_STUDY TEXT_
==============================

6. DIVIDEND DISTRIBUTION POLICY AND PERIOD

 

By the Administrative Board resolution No. 2011/12 dated 25.02.2011, our Company’s dividend distribution policy regarding year 2010 and consequent years is constituted, and published in the Company’s website (www.katmerciler.com.tr), under investor relations tab.

 

In the Company’s Articles of Incorporation, Article 34, titled ‘Determination and Distribution of Dividends’ is formed in compliance with the Turkish Commercial Code and the Capital Market Law.

 

7. TRANSFER OF SHARES

 

Our Company’s capital consists of 1,000,000 registered Group A, and 11,500,000 Group B bearer shares. 3,000,000 B Group bearer shares are traded in ISE Secondary National Market. As per our Company’s Articles of Incorporation, persons who own Group A registered shares (including ownership through legacy or grants) are not permitted to sell or transfer their shares without the written consent of the Company’s Administrative Board. The Administrative Board is authorized to overrule the demands on this matter without stating a reason. In condition that the Administrative Board’s written consent is obtained, persons who own Group A registered shares are permitted to exchange their shares with Group B bearer shares.

 

There are no restrictions regarding Group B bearer shares. Transfer of these shares are subject to provisions of the Turkish Commercial Code, Capital Markets Law, and other relevant legislations.

 

PART II - PUBLIC DISCLOSURE AND TRANSPARENCY

 

8. COMPANY’S INFORMING POLICY

 

GOAL

 

As in every field of activity, Katmerciler is conscious to its responsibility towards all of its partners. Katmerciler performs a clear and transparent attitude towards relevant public authorities, finance and capital markets institutions as well as all investors and shareholders. The Company considers acting in accordance with corporate citizenship principles as a natural manner. This approach establishes the basics of Katmerciler’s informing policy.

==============================

_EXERCISES TO COMPLETE_
- 1) Echo the corporate governance excerpt word for word, in its entirety.
- 2) In the entries, duplicate everything from the line containing "At what (x,y)" down to the line containing "Looking at the", both of those lines included. Omit the pictures from your copy.
The corporate governance excerpt has no connection to the entries that follow it.

[Saved data entries]
==============================

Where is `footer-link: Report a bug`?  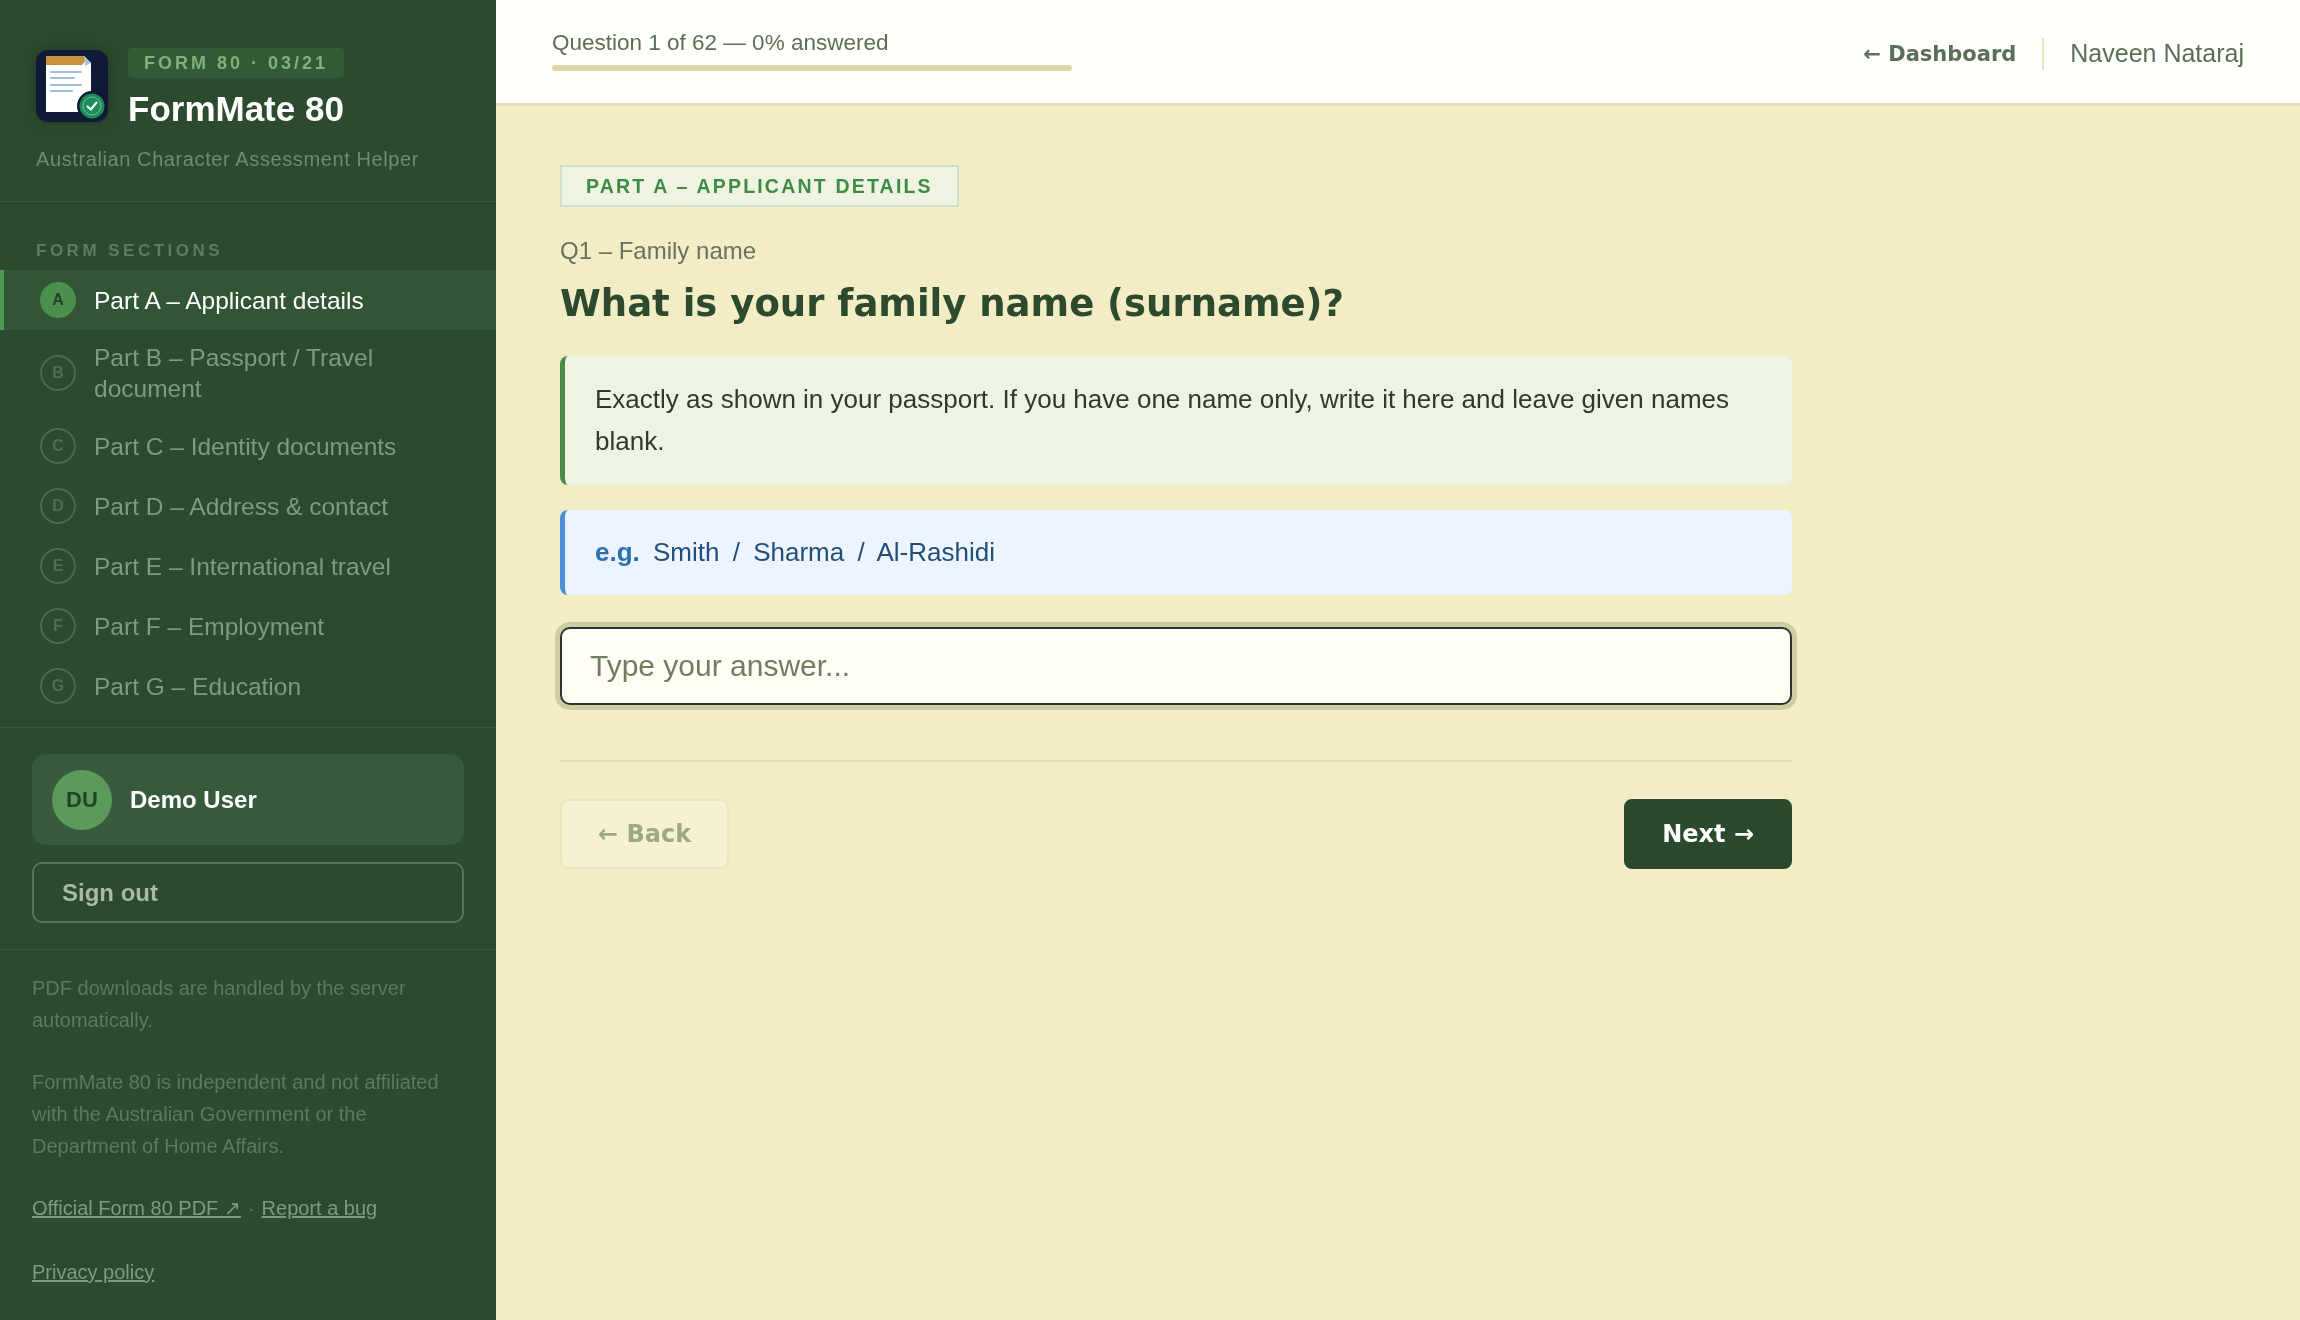
footer-link: Report a bug is located at coordinates (320, 1208).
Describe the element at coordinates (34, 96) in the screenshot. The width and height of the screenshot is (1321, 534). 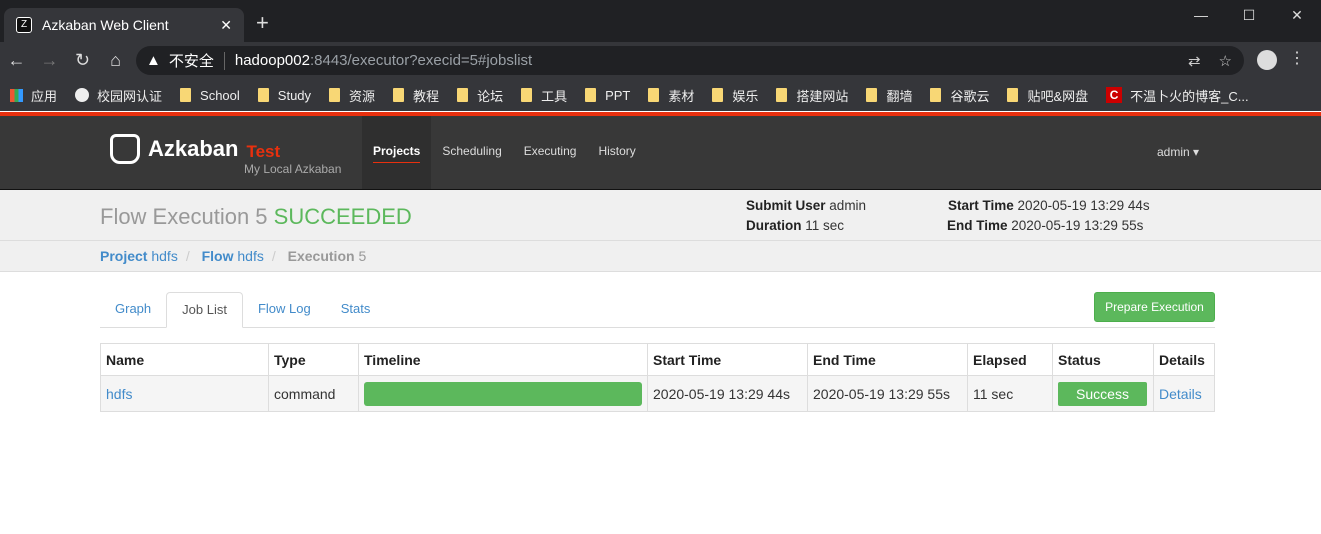
I see `bookmark-apps: 应用` at that location.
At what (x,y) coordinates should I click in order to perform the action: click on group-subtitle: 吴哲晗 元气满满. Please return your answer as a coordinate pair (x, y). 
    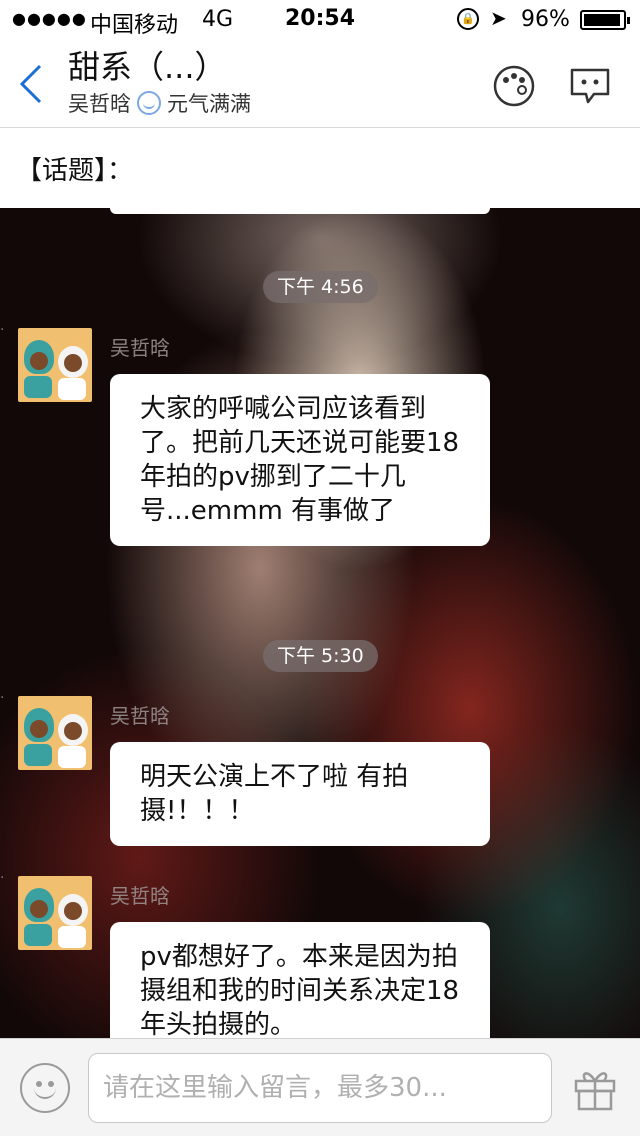
    Looking at the image, I should click on (160, 103).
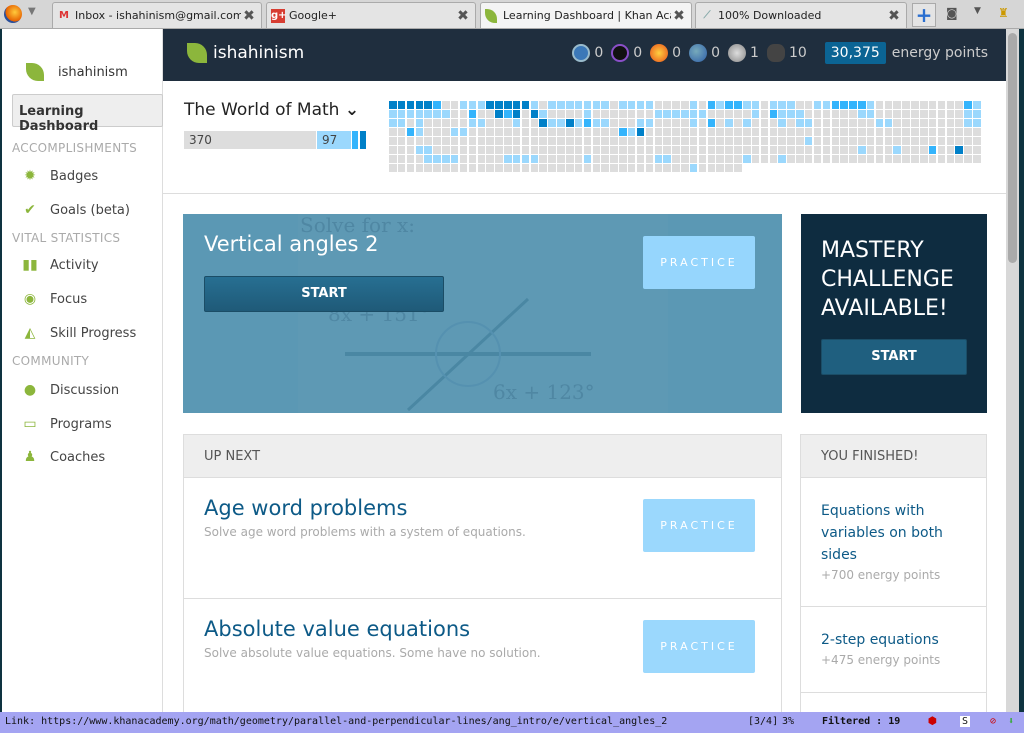 The image size is (1024, 733). What do you see at coordinates (776, 53) in the screenshot?
I see `badge-counts: 0 0 0 0 1 10 30,375 energy points` at bounding box center [776, 53].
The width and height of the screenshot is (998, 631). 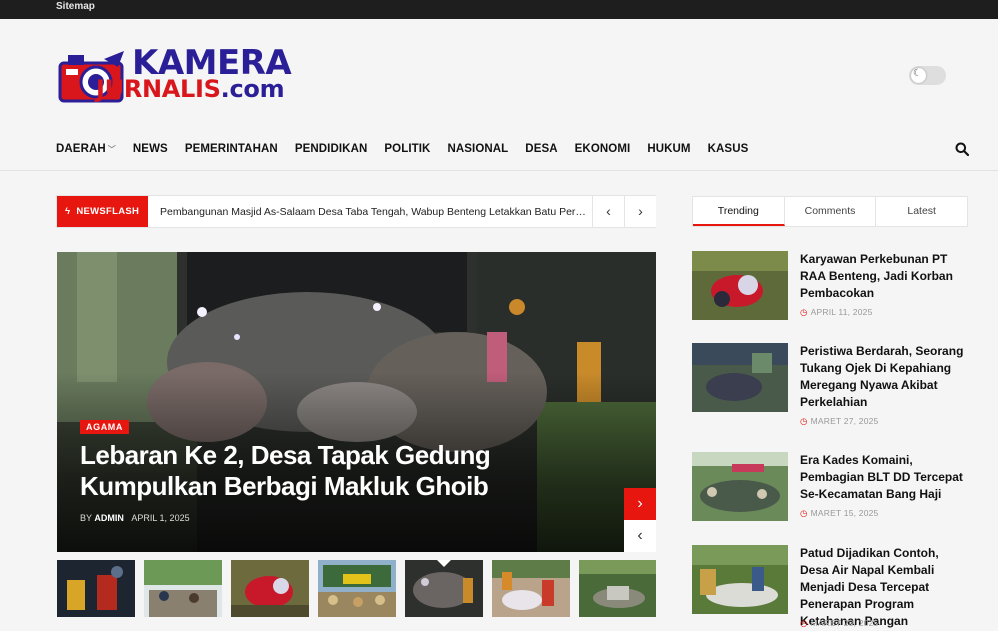 What do you see at coordinates (104, 427) in the screenshot?
I see `category-badge: AGAMA` at bounding box center [104, 427].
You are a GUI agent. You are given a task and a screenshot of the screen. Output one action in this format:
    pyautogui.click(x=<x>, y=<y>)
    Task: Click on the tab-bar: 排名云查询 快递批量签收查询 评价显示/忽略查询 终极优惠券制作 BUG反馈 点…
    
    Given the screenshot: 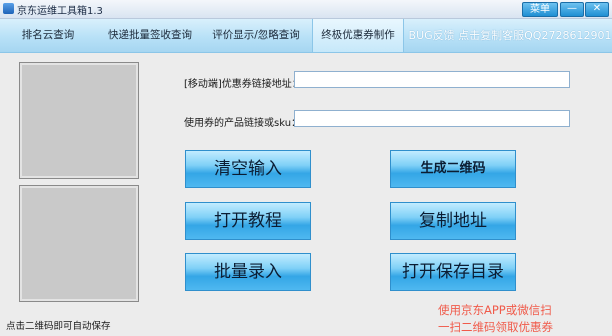 What is the action you would take?
    pyautogui.click(x=306, y=36)
    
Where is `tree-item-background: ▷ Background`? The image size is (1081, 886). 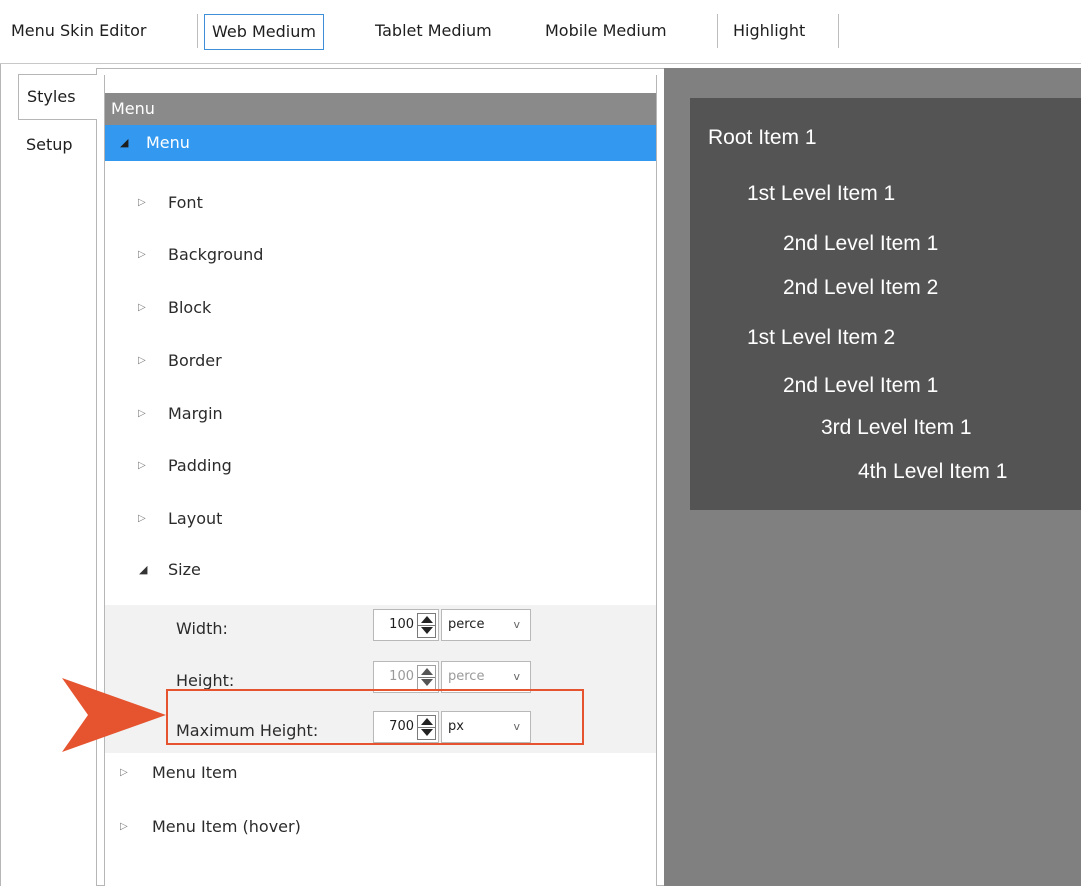 tree-item-background: ▷ Background is located at coordinates (380, 255).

==============================

_EXPECTED RESULTS_
- 1)
6. DIVIDEND DISTRIBUTION POLICY AND PERIOD

 

By the Administrative Board resolution No. 2011/12 dated 25.02.2011, our Company’s dividend distribution policy regarding year 2010 and consequent years is constituted, and published in the Company’s website (www.katmerciler.com.tr), under investor relations tab.

 

In the Company’s Articles of Incorporation, Article 34, titled ‘Determination and Distribution of Dividends’ is formed in compliance with the Turkish Commercial Code and the Capital Market Law.

 

7. TRANSFER OF SHARES

 

Our Company’s capital consists of 1,000,000 registered Group A, and 11,500,000 Group B bearer shares. 3,000,000 B Group bearer shares are traded in ISE Secondary National Market. As per our Company’s Articles of Incorporation, persons who own Group A registered shares (including ownership through legacy or grants) are not permitted to sell or transfer their shares without the written consent of the Company’s Administrative Board. The Administrative Board is authorized to overrule the demands on this matter without stating a reason. In condition that the Administrative Board’s written consent is obtained, persons who own Group A registered shares are permitted to exchange their shares with Group B bearer shares.

 

There are no restrictions regarding Group B bearer shares. Transfer of these shares are subject to provisions of the Turkish Commercial Code, Capital Markets Law, and other relevant legislations.

 

PART II - PUBLIC DISCLOSURE AND TRANSPARENCY

 

8. COMPANY’S INFORMING POLICY

 

GOAL

 

As in every field of activity, Katmerciler is conscious to its responsibility towards all of its partners. Katmerciler performs a clear and transparent attitude towards relevant public authorities, finance and capital markets institutions as well as all investors and shareholders. The Company considers acting in accordance with corporate citizenship principles as a natural manner. This approach establishes the basics of Katmerciler’s informing policy.

- 2)
At what (x,y) coordinates should I click in order to perform the action: click on group-subtitle: 吴哲晗 元气满满. Please return your answer as a coordinate pair (x, y). 
    Looking at the image, I should click on (160, 103).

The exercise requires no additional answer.